*WORK REQUEST*. Extract, word for word, each line from the line holding "The width and height of the screenshot is (1173, 604)." through the end of the records. Omit every picture.

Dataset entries
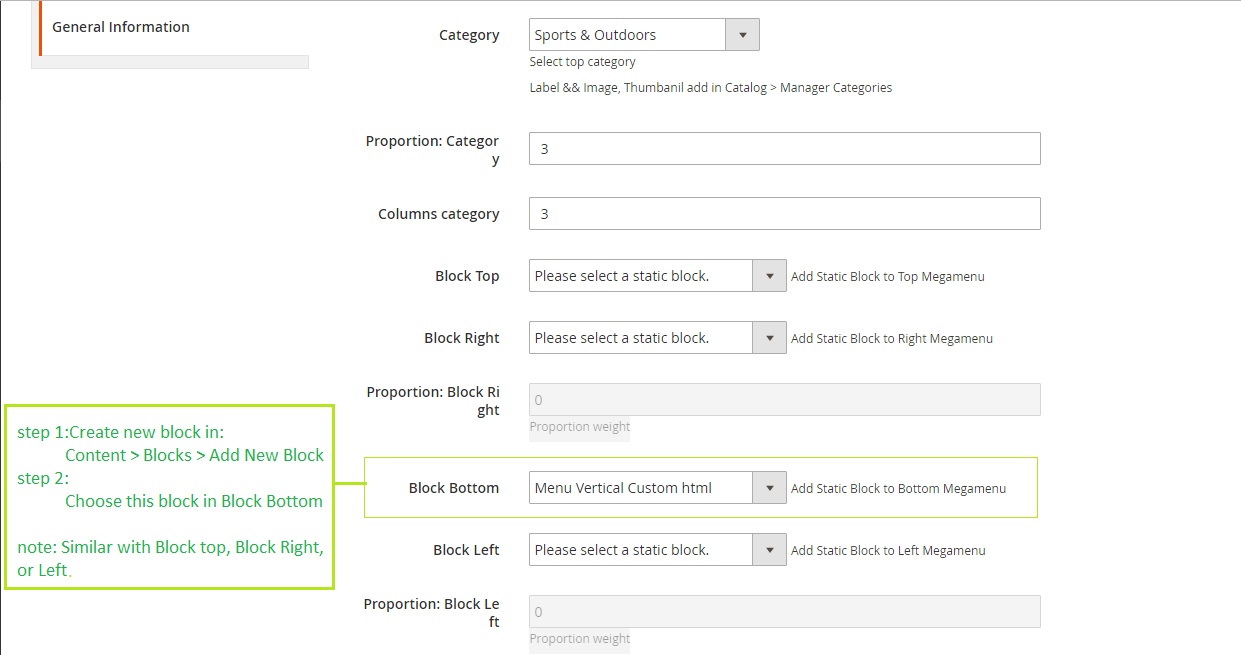Click the Block Bottom field label
Viewport: 1241px width, 655px height.
pyautogui.click(x=453, y=488)
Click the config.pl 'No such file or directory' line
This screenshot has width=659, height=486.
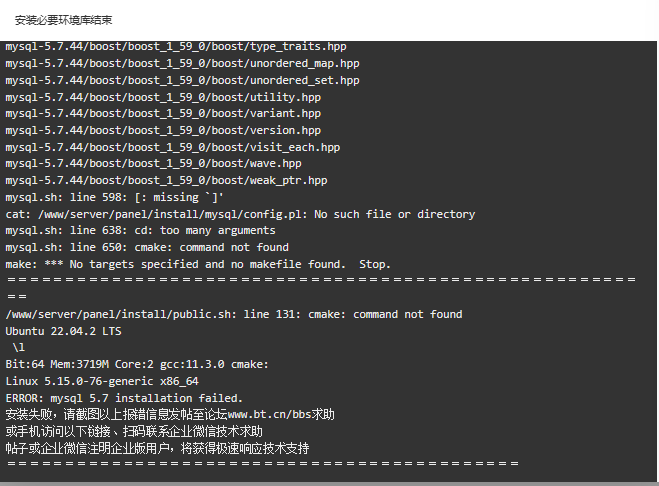(240, 214)
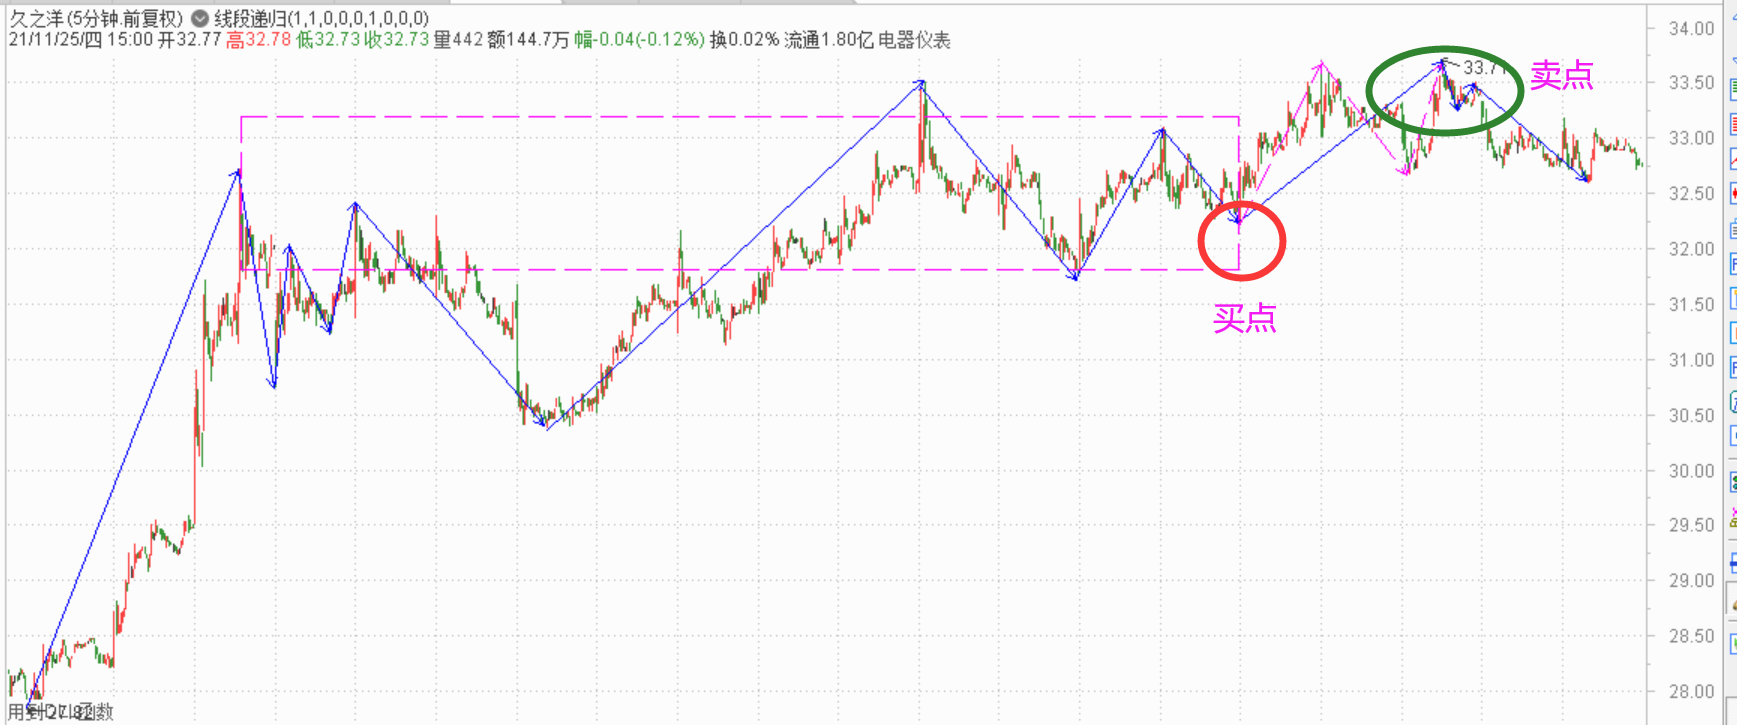Click the 额144.7万 turnover amount
This screenshot has height=725, width=1737.
528,40
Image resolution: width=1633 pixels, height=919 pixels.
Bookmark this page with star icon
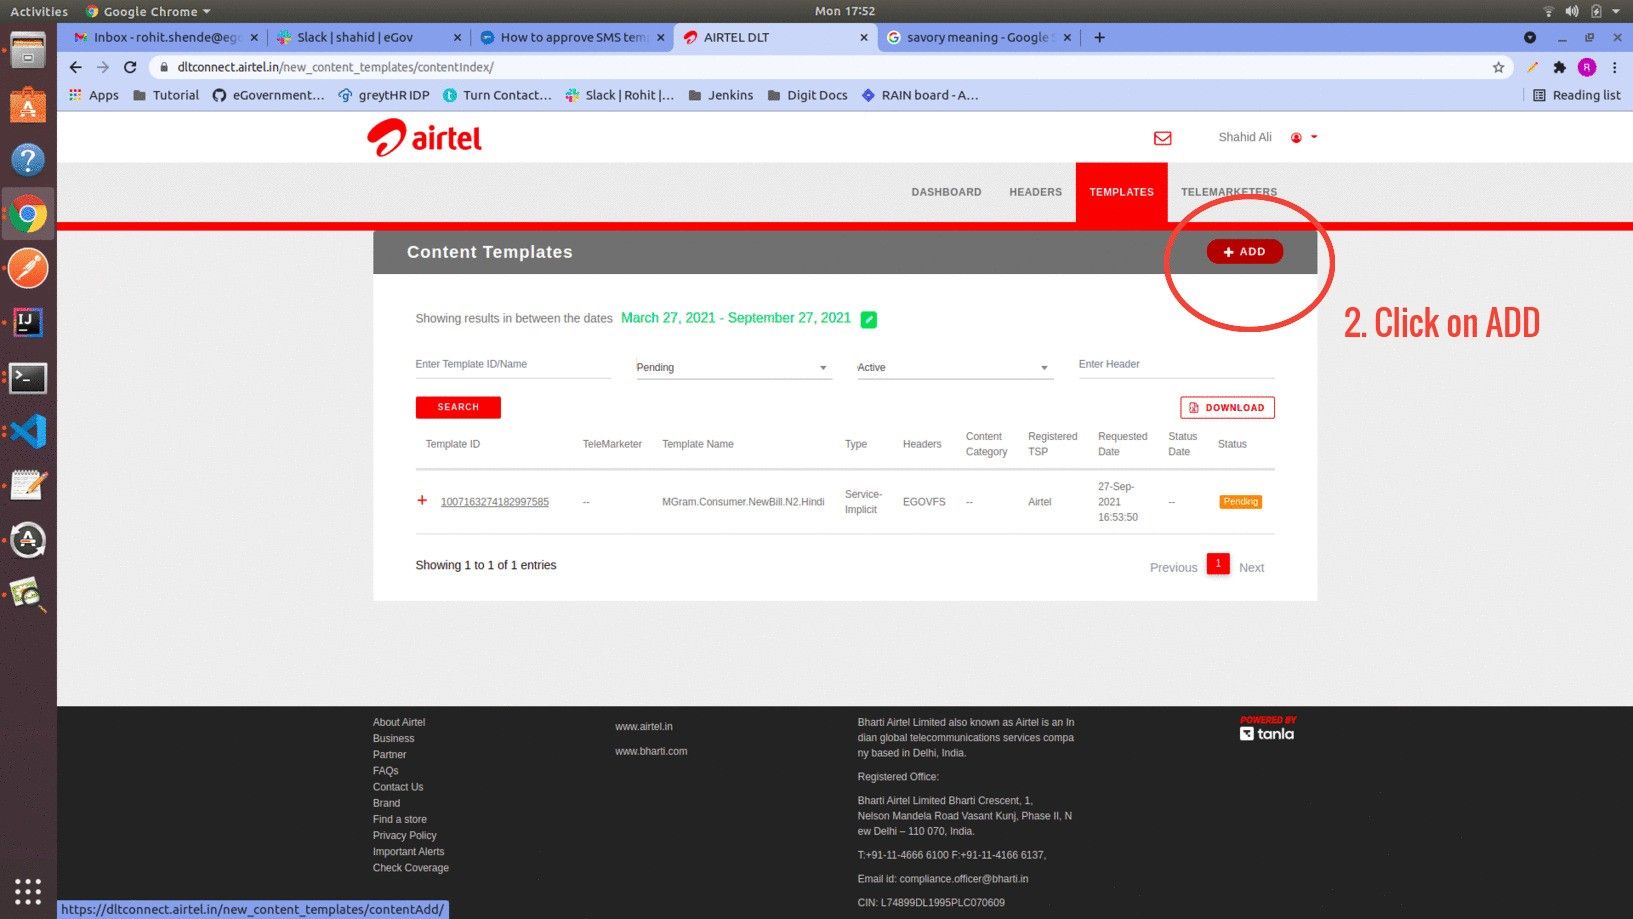click(1498, 67)

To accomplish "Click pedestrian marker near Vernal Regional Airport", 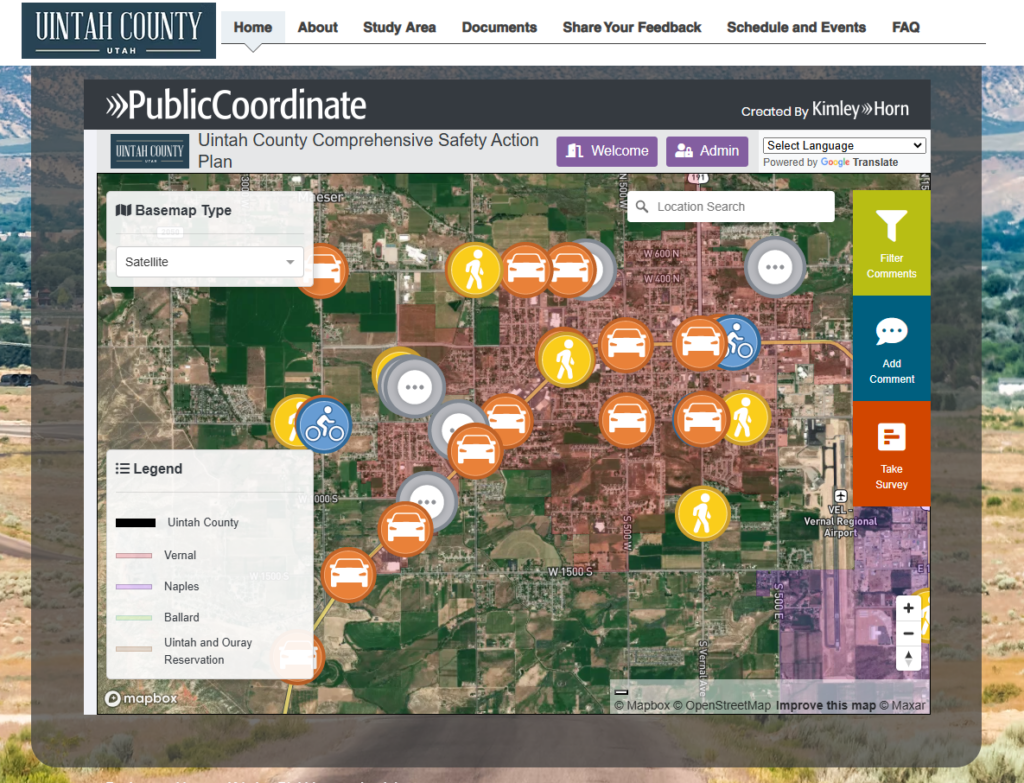I will pyautogui.click(x=702, y=514).
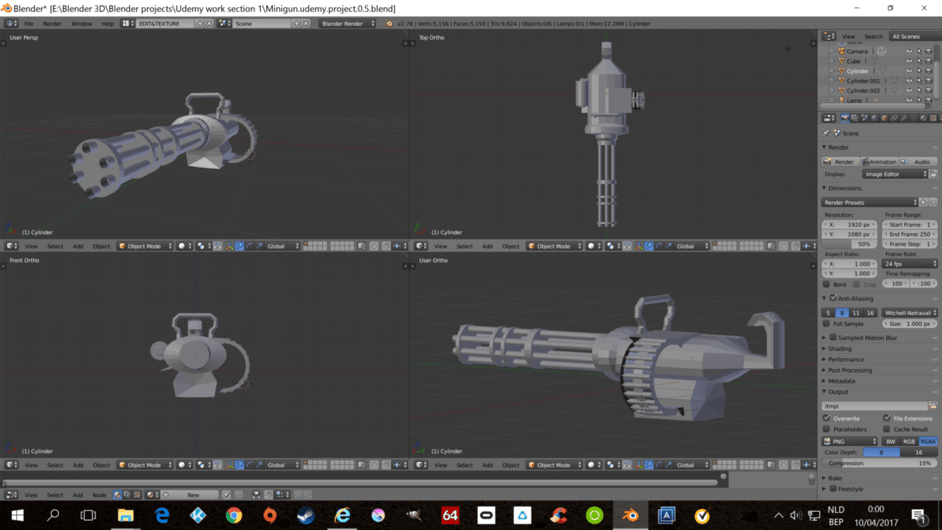942x530 pixels.
Task: Uncheck the Overwrite output option
Action: click(x=827, y=418)
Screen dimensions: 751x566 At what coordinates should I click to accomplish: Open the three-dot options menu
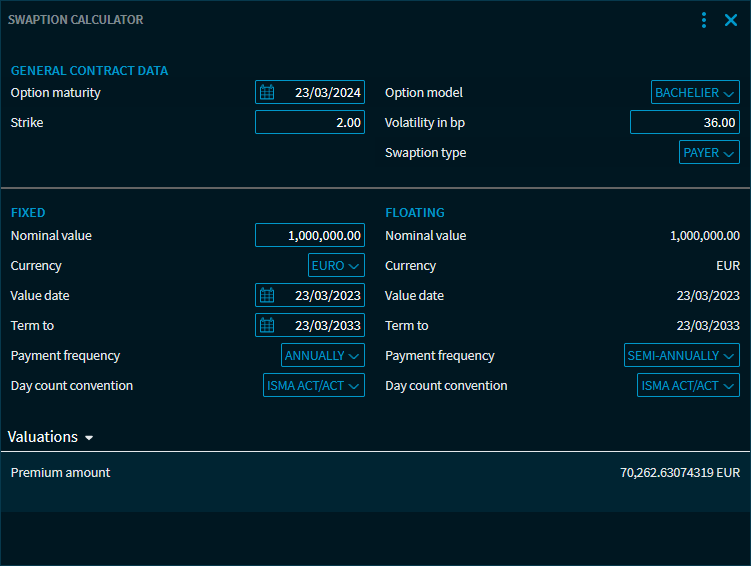[704, 20]
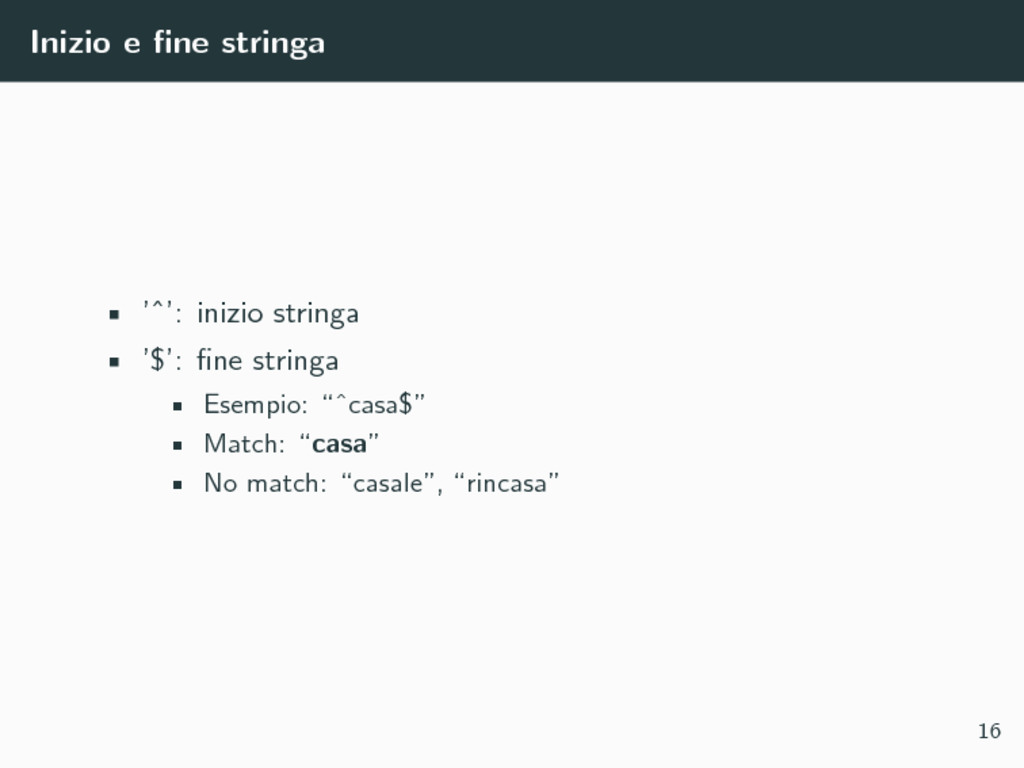Select the text 'inizio stringa'
The image size is (1024, 768).
click(x=278, y=313)
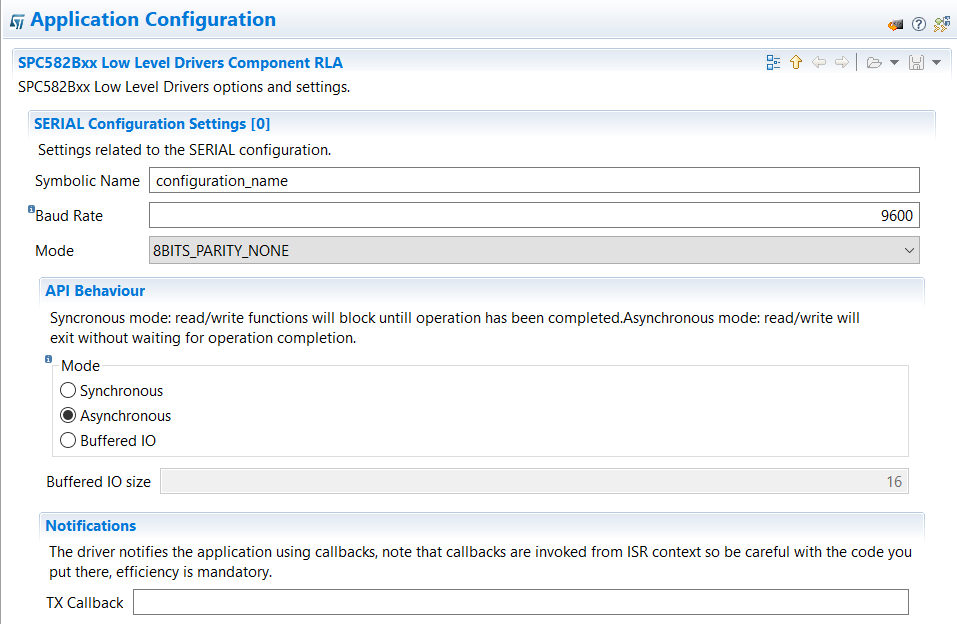Select the Buffered IO radio button
Screen dimensions: 957x624
click(x=68, y=441)
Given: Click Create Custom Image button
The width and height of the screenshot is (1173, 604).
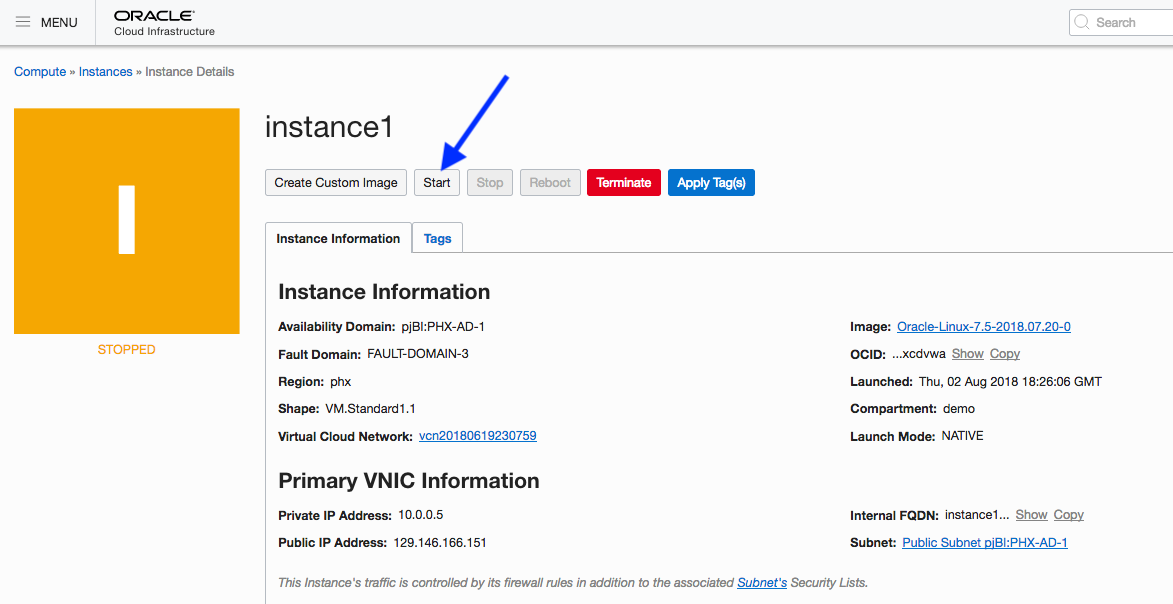Looking at the screenshot, I should [336, 183].
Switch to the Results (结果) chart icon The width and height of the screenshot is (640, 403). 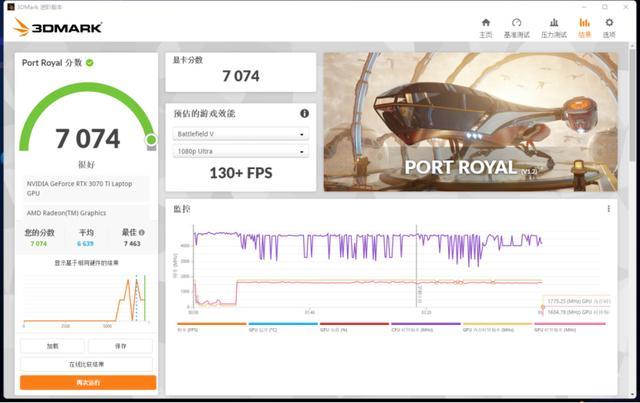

*RESPONSE BOX*.
The width and height of the screenshot is (1173, 604).
Looking at the screenshot, I should [336, 183].
Switch to the Results (结果) chart icon The width and height of the screenshot is (640, 403). 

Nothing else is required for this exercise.